▸ **Provided records**:
-- -- --
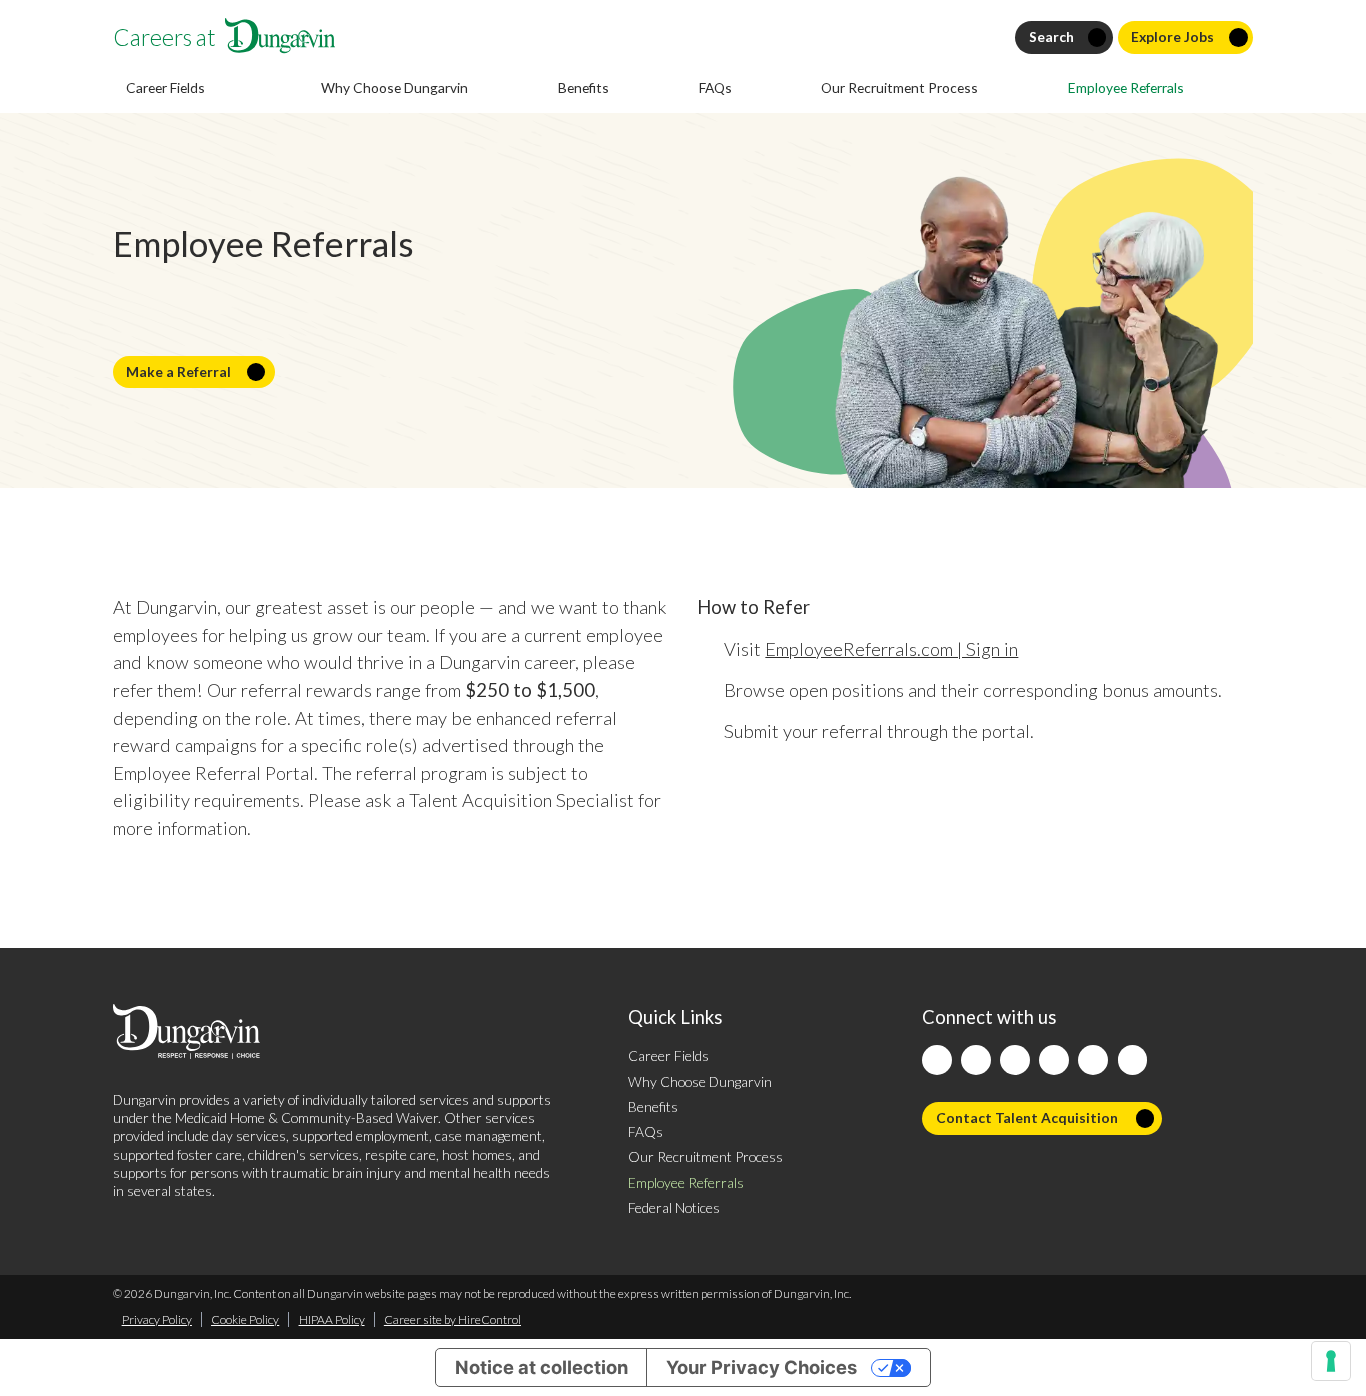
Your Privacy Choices (761, 1367)
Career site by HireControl (452, 1319)
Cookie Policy (245, 1319)
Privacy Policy (157, 1319)
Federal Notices (674, 1207)
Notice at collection (541, 1367)
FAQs (715, 87)
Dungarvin (144, 1099)
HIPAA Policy (332, 1319)
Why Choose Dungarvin (394, 87)
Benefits (583, 87)
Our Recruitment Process (899, 87)
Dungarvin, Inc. (192, 1293)
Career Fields (668, 1055)
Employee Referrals (1126, 87)
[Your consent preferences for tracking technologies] (1331, 1361)
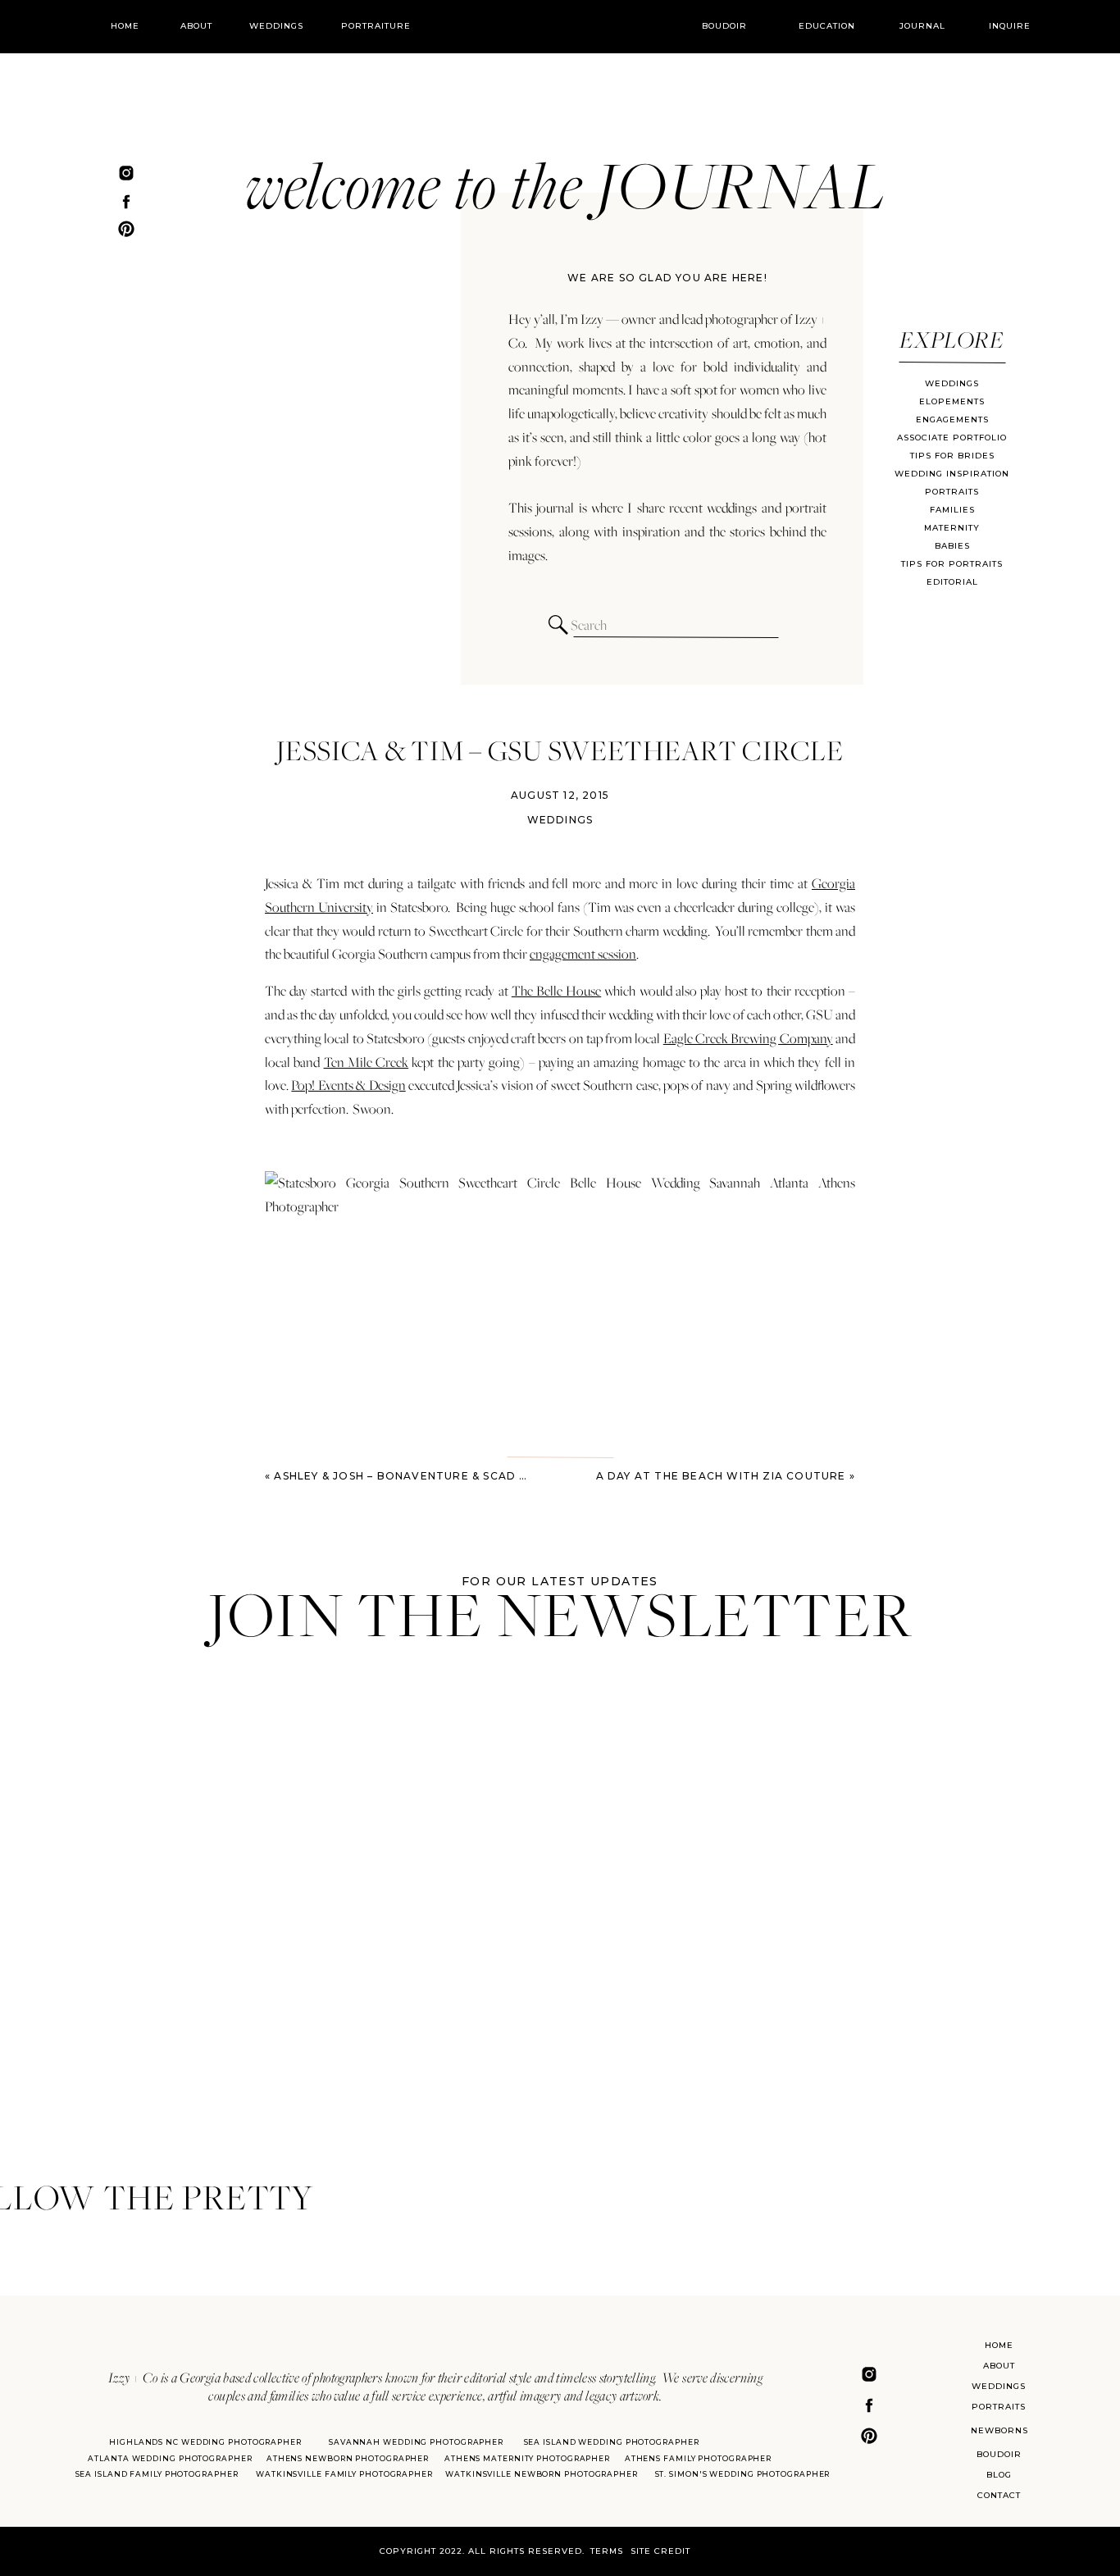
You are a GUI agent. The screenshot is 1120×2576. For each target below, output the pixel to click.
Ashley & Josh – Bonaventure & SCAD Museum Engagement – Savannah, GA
-- -- --
▸ **Problem details**: The expected output is exactly the lines from the one containing "Career Fields (668, 1055)" through the last line of the listing, both included, with every picture left out.

▸ **Answer box**:
Career Fields (668, 1055)
Employee Referrals (1126, 87)
[Your consent preferences for tracking technologies] (1331, 1361)
You are a GUI agent. The screenshot is 1120×2576. For each target below, output the pixel to click.
Ashley & Josh – Bonaventure & SCAD Museum Engagement – Savannah, GA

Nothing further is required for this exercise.